> SELECTED EXCERPT
>> start
# Social Category > The Whistleblower Forum >  Stop the retrenchments @ Absa

## Blurock

How do Forum SA members feel about the retrenchments at Absa?

If what is being reported is true, the way in which Absa is conducting the retrenchments is truly scandalous.
It appears as if the rot has started since Booysen and his board sold out to Barclays. He and his deputies got R18.5mil each out of the deal and Bloody Mary was appointed @ R20 mil. How many jobs could have been saved with R75.5 mil plus the packages negotiated afterwards?

For more information and a video showing an interview with retrenched staff, go to

http://www.stopabsa.co.za/  :Batman:

----------


## wynn

Banks are low life bottom feeding scum suckers and that is the good ones!!

----------


## tec0

I don't get it, I seriously don’t. It is Ok for labour brokers to destroy every full time job in South Africa but it is not ok of a bank to retrench? If anything I thought it was a good thing because most of those people where lazy and one couldn’t get them to help you even if you pleaded with them. Not to mention the retrenchments will probably "up" ABSA investments.
>> end
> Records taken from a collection
>> start
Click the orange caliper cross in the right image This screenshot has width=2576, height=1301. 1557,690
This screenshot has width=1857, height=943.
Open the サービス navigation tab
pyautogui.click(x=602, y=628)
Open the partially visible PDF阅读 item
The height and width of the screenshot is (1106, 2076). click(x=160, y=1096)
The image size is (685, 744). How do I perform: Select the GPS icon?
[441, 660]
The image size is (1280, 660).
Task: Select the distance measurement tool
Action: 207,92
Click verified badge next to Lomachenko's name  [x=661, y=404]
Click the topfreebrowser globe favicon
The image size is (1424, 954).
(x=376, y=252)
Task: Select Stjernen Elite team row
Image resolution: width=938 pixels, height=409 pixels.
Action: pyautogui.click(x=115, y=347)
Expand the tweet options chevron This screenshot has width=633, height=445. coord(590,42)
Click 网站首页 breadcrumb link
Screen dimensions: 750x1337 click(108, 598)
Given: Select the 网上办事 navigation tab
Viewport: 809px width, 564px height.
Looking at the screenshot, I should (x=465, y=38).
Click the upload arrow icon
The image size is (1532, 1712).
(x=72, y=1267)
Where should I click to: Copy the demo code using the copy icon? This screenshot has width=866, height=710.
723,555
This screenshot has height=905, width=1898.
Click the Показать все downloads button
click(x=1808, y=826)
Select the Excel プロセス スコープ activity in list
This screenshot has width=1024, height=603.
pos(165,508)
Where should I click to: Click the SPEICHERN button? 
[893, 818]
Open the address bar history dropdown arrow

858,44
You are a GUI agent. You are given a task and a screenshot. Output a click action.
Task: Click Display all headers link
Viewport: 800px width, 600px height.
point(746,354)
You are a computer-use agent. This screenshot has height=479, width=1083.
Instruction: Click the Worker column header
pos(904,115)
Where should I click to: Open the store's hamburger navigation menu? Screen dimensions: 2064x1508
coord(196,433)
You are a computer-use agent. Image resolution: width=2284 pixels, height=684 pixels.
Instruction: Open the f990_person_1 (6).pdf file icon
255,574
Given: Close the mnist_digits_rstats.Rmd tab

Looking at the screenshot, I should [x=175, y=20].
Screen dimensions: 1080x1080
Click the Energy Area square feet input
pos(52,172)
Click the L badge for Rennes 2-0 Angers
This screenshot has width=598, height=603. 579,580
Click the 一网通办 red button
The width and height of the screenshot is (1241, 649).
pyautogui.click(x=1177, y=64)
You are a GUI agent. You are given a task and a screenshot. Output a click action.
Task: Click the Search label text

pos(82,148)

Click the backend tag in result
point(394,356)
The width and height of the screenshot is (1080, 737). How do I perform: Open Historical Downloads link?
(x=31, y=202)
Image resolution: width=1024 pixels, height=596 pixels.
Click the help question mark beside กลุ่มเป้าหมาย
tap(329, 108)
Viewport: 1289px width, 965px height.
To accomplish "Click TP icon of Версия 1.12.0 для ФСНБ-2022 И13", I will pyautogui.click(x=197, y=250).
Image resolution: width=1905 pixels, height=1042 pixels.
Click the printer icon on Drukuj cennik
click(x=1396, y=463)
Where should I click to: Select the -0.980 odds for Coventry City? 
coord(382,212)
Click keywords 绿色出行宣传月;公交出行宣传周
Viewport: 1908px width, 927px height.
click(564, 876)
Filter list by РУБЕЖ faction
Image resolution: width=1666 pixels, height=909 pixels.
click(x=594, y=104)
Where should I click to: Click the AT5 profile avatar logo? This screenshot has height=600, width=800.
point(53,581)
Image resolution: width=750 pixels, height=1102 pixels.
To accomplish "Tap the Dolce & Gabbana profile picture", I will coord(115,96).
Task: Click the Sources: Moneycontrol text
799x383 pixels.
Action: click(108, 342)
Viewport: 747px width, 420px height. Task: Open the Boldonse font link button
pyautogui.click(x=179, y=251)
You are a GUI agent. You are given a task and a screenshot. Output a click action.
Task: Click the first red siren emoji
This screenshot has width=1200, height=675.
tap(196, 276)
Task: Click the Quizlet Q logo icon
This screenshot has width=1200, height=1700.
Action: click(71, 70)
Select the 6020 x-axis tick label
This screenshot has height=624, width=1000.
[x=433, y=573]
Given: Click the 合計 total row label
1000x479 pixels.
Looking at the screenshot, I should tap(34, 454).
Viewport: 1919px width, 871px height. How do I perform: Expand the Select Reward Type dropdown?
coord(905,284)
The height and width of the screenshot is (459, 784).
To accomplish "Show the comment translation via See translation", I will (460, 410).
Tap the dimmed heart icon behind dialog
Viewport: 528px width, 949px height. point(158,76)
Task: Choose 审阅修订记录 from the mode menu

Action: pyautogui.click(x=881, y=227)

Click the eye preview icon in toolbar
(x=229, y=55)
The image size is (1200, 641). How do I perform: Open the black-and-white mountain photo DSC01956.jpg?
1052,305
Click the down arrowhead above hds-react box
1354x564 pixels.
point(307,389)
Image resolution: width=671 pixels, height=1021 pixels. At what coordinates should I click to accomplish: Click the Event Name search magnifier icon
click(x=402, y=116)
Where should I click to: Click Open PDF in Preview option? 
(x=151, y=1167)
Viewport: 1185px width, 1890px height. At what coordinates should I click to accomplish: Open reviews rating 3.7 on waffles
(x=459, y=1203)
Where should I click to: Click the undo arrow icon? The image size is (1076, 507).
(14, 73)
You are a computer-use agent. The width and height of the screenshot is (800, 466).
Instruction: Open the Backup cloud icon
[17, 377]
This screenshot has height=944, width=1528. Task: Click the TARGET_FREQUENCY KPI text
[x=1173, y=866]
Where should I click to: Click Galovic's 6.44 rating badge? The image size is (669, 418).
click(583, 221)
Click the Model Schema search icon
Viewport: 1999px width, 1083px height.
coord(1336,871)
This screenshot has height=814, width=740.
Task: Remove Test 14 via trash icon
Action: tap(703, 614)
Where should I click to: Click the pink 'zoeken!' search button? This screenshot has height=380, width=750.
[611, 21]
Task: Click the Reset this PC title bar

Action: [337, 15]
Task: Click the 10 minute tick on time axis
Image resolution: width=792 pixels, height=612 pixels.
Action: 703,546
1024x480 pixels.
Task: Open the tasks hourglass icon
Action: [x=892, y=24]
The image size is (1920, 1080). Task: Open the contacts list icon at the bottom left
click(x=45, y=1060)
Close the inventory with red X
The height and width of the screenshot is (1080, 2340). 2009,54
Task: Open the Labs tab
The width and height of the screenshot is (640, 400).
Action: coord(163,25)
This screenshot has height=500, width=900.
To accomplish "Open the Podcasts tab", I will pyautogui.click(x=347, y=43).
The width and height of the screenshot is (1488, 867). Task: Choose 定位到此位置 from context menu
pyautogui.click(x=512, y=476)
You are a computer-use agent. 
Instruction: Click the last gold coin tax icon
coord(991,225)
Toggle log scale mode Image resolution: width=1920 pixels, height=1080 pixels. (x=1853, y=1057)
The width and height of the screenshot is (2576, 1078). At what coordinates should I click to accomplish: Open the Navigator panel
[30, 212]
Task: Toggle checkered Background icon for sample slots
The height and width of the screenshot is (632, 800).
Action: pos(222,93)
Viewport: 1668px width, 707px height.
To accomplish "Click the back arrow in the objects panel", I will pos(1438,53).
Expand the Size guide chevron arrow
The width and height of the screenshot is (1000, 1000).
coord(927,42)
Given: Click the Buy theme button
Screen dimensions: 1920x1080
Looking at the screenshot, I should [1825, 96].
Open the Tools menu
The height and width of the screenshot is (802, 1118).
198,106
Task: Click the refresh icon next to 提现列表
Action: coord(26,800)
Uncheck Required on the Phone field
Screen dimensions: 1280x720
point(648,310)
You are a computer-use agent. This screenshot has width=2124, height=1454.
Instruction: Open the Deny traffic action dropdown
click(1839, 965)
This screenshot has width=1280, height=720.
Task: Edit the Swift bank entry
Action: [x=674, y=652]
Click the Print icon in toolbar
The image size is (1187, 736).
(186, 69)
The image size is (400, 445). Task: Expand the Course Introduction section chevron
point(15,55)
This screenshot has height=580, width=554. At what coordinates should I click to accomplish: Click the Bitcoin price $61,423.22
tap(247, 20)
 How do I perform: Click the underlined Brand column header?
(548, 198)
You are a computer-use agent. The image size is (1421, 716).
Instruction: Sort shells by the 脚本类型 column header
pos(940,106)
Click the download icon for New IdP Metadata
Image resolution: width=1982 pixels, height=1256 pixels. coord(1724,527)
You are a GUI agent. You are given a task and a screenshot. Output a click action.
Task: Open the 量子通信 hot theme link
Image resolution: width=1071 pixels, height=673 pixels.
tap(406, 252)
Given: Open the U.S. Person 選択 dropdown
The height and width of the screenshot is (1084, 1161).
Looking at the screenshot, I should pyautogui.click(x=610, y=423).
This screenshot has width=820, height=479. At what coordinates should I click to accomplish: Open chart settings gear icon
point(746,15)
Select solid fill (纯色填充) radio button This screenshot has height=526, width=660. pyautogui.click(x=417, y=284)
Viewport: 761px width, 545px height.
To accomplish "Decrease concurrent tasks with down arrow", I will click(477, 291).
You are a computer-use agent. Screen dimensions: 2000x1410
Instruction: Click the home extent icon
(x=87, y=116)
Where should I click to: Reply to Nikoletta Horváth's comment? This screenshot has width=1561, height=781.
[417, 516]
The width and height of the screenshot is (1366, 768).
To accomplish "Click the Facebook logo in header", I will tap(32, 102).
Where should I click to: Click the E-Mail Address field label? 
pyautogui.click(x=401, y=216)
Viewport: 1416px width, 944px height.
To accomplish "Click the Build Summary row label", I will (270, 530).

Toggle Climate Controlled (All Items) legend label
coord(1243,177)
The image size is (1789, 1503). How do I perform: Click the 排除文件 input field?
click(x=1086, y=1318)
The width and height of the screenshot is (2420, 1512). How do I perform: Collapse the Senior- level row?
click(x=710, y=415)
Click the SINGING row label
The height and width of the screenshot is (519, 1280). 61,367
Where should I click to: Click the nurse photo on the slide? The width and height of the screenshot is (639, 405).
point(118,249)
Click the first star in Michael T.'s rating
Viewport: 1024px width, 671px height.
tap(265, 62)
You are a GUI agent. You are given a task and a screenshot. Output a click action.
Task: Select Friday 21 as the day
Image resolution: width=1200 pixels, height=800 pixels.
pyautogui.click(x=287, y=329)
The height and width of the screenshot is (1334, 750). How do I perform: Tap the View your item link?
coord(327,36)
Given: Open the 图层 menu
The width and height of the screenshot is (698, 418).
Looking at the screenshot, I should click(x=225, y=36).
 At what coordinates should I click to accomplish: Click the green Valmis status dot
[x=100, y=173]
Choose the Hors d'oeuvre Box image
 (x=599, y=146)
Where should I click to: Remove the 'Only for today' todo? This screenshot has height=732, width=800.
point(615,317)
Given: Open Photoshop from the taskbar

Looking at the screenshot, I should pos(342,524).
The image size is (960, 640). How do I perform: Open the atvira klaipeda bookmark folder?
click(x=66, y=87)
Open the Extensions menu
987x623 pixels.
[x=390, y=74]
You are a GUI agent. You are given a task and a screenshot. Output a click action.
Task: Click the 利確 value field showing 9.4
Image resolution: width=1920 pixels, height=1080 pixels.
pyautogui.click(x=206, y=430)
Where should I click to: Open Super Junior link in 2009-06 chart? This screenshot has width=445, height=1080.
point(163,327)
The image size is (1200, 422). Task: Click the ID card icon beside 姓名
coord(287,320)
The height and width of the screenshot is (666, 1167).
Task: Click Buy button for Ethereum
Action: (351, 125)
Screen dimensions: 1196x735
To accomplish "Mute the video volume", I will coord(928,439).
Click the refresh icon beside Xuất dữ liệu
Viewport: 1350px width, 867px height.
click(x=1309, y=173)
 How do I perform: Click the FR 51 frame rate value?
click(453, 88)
>> end
> WHAT TO WORK ON
Print the complete forum thread on the Absa retrenchments, word for word and unchanged. Work from the forum thread alone.

> TASK RESULT
# Social Category > The Whistleblower Forum >  Stop the retrenchments @ Absa

## Blurock

How do Forum SA members feel about the retrenchments at Absa?

If what is being reported is true, the way in which Absa is conducting the retrenchments is truly scandalous.
It appears as if the rot has started since Booysen and his board sold out to Barclays. He and his deputies got R18.5mil each out of the deal and Bloody Mary was appointed @ R20 mil. How many jobs could have been saved with R75.5 mil plus the packages negotiated afterwards?

For more information and a video showing an interview with retrenched staff, go to

http://www.stopabsa.co.za/  :Batman:

----------


## wynn

Banks are low life bottom feeding scum suckers and that is the good ones!!

----------


## tec0

I don't get it, I seriously don’t. It is Ok for labour brokers to destroy every full time job in South Africa but it is not ok of a bank to retrench? If anything I thought it was a good thing because most of those people where lazy and one couldn’t get them to help you even if you pleaded with them. Not to mention the retrenchments will probably "up" ABSA investments.